Apesar de todas as evidências em contrário, Lula disse que não interfere no dia a dia do PT. Mandou que os repórteres ligassem “para o líder do PT na Câmara ou no Congresso” ou para o presidente do partido, Ricardo Berzoini, “que certamente gostará de dar as informações”. Na prática, as bancadas do partido na Câmara e no Senado atuam o tempo todo sob o comando do presidente.

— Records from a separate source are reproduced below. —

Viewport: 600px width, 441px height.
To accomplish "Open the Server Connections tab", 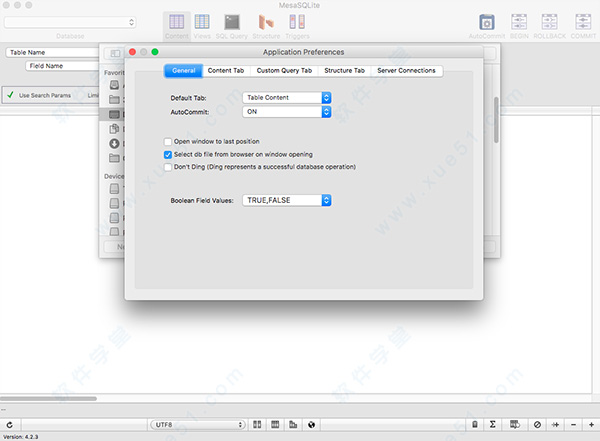I will pos(406,71).
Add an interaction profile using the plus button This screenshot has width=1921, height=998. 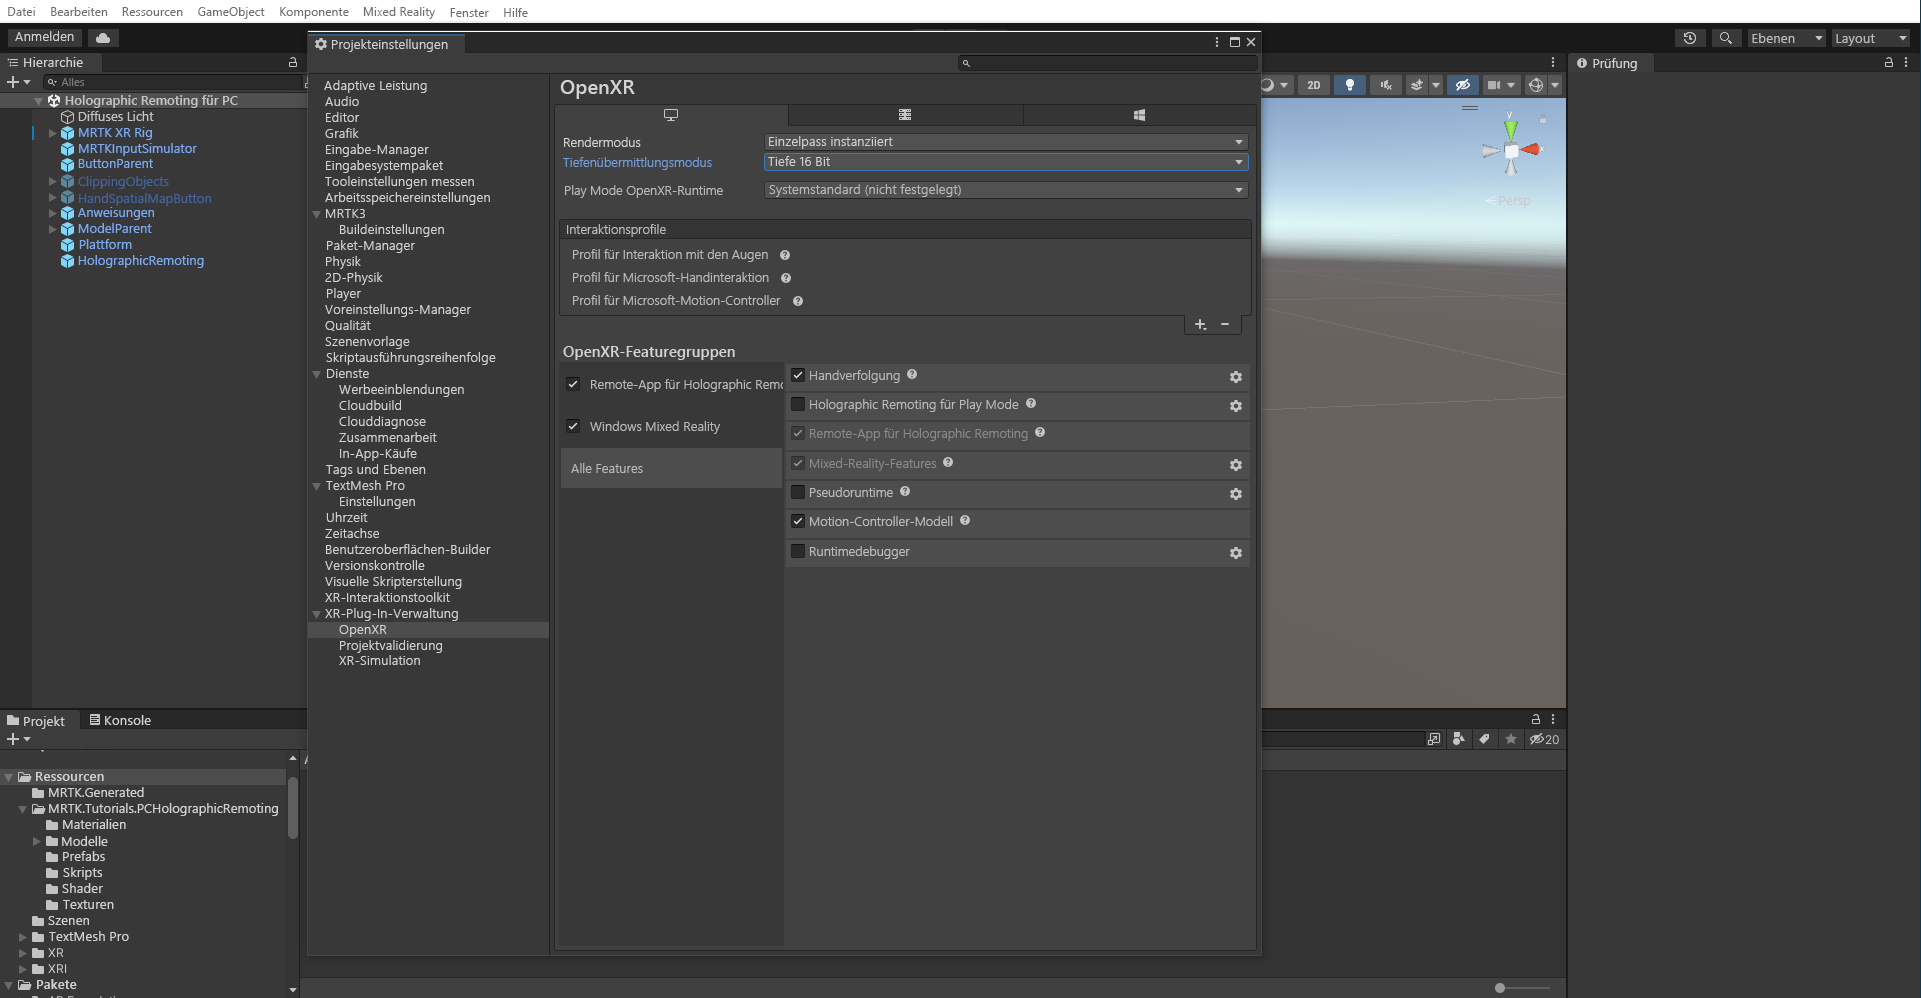[x=1200, y=324]
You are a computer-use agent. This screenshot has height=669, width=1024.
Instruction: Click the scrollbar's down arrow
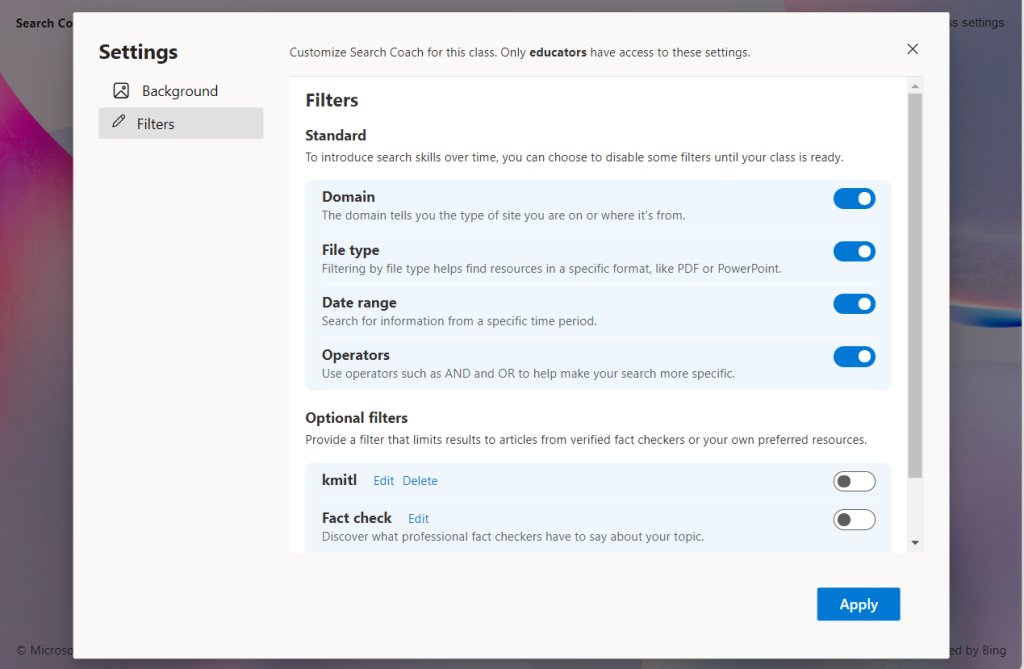[915, 541]
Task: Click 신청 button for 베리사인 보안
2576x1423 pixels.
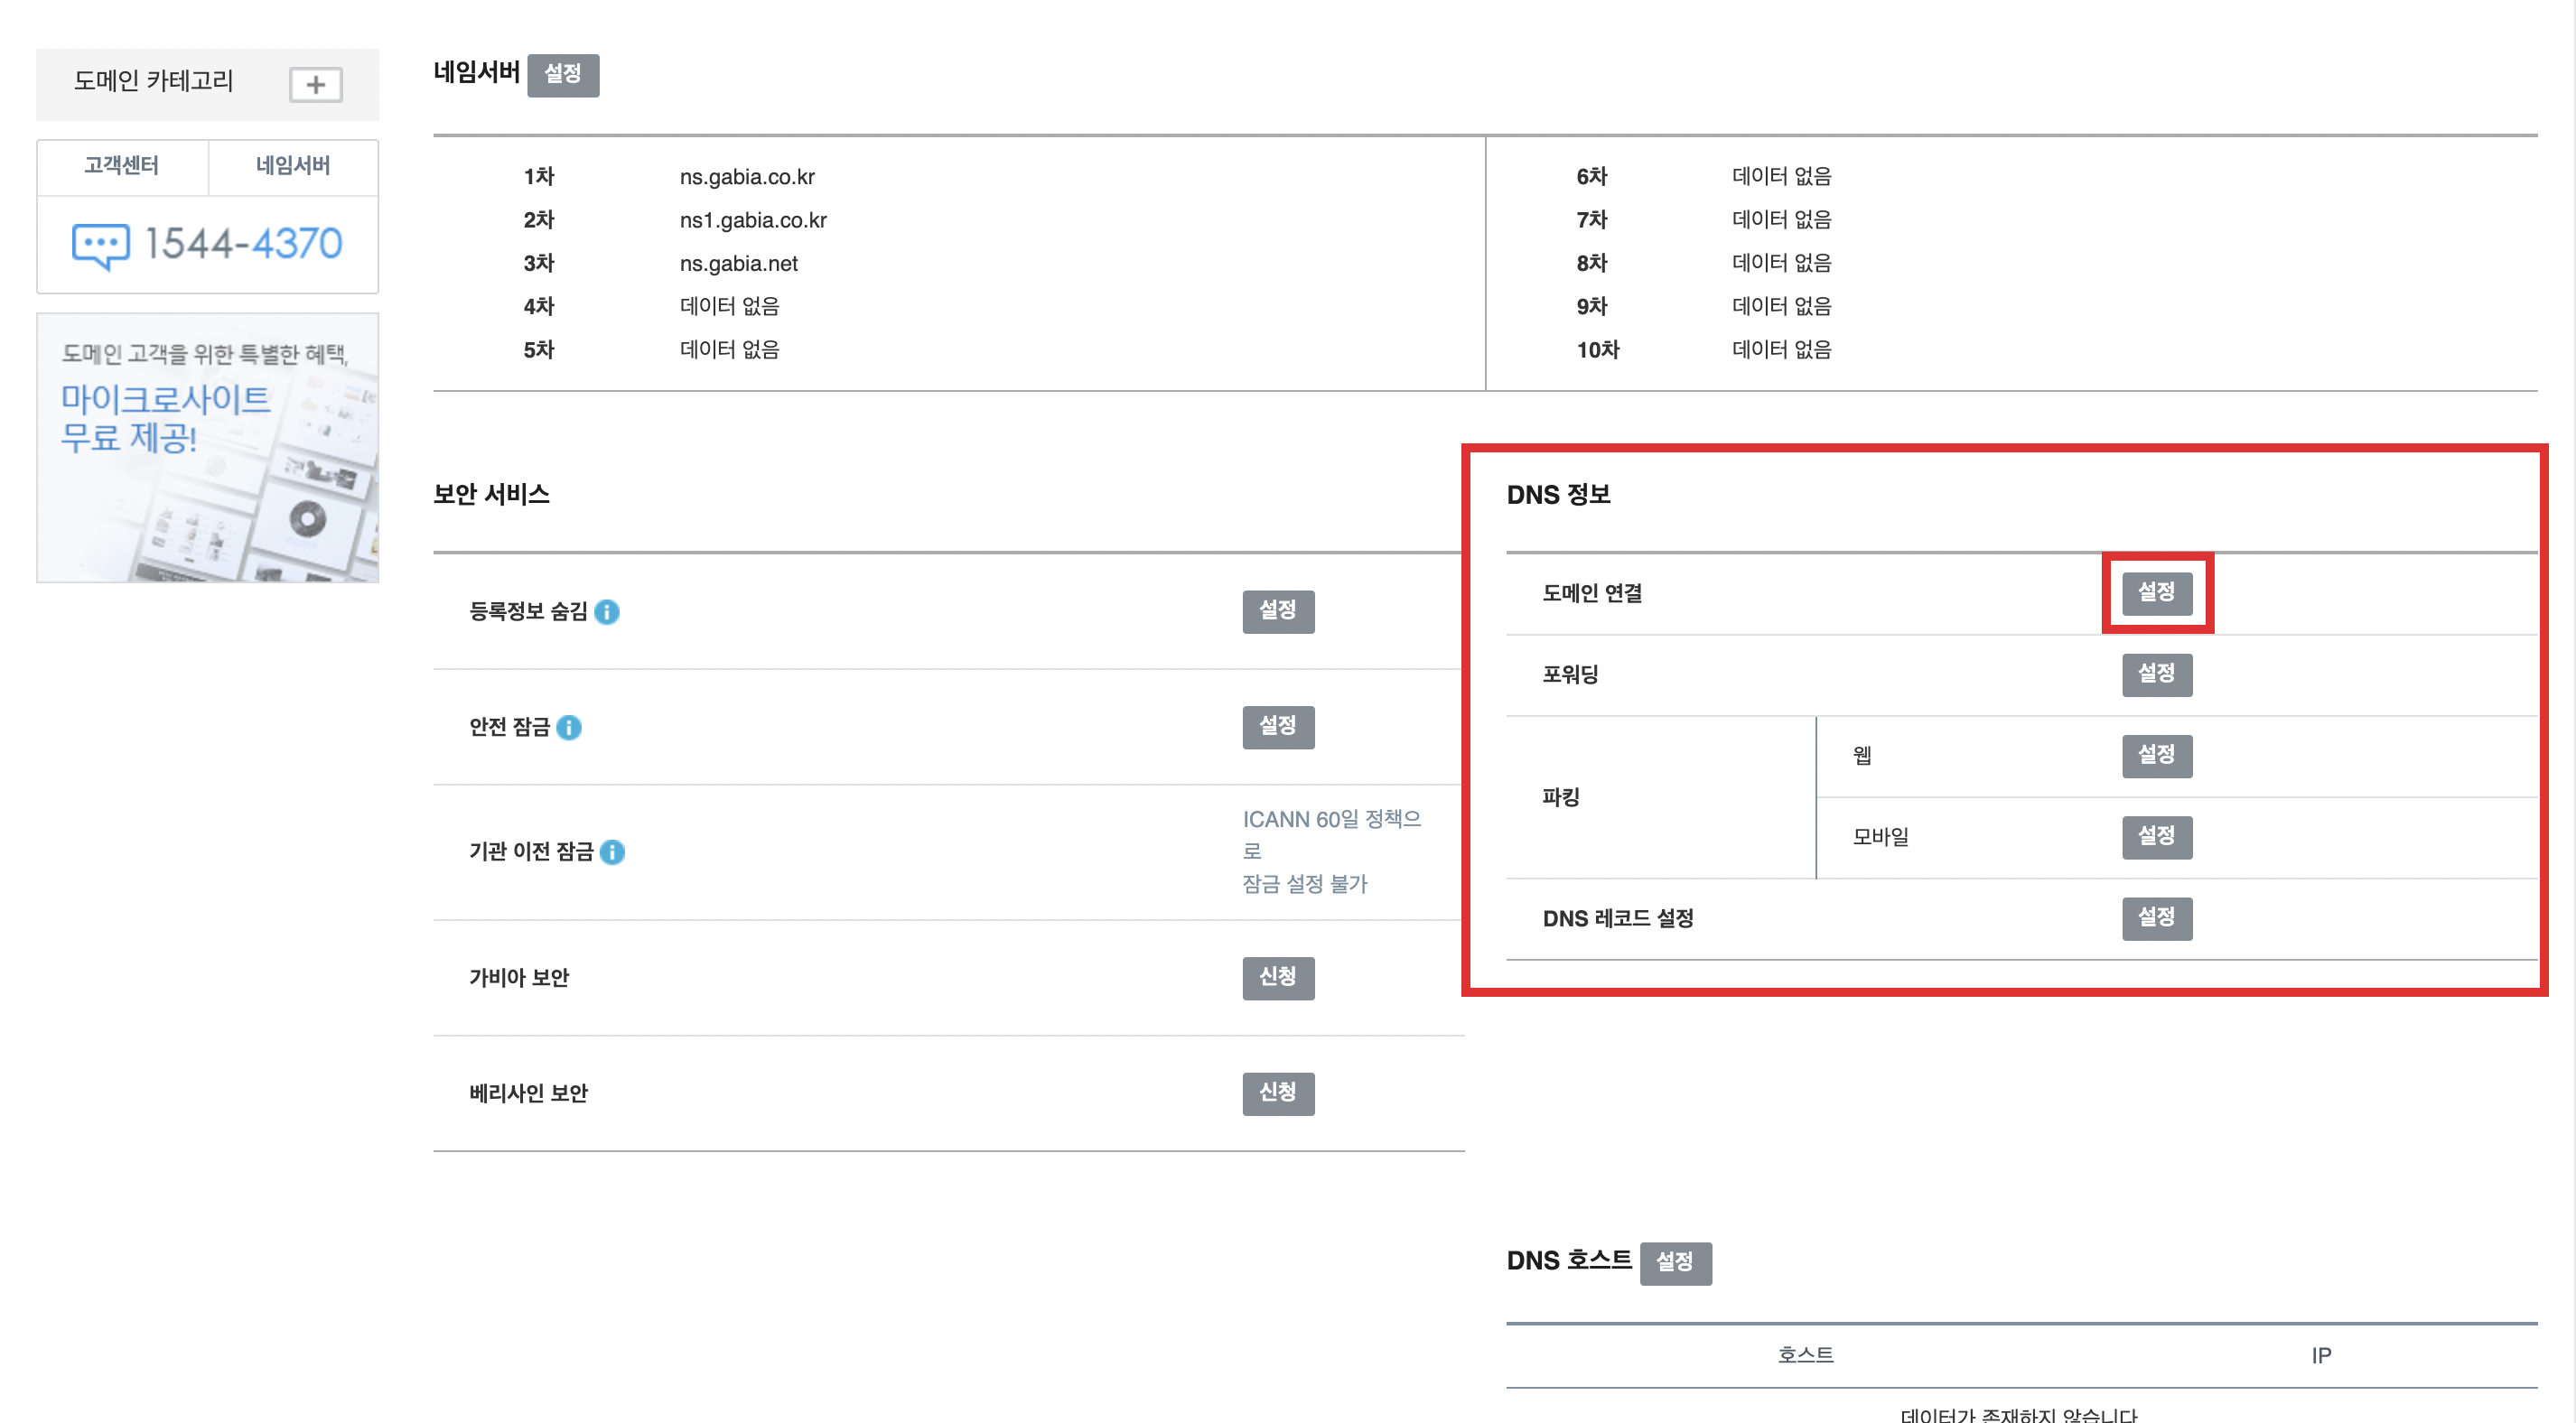Action: point(1278,1093)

O governo e o próprio Sarney esperavam que o recesso de julho, aliado a um desgaste da repetição do assunto na mídia, amenizasse a situação de Sarney, o que não ocorreu. Lula disse esperar que “agora, com a cabeça fria”, os senadores “decidam normalizar a atuação do Senado”, envolvido em uma de suas piores crises. “Mais do que isso eu não posso pedir.”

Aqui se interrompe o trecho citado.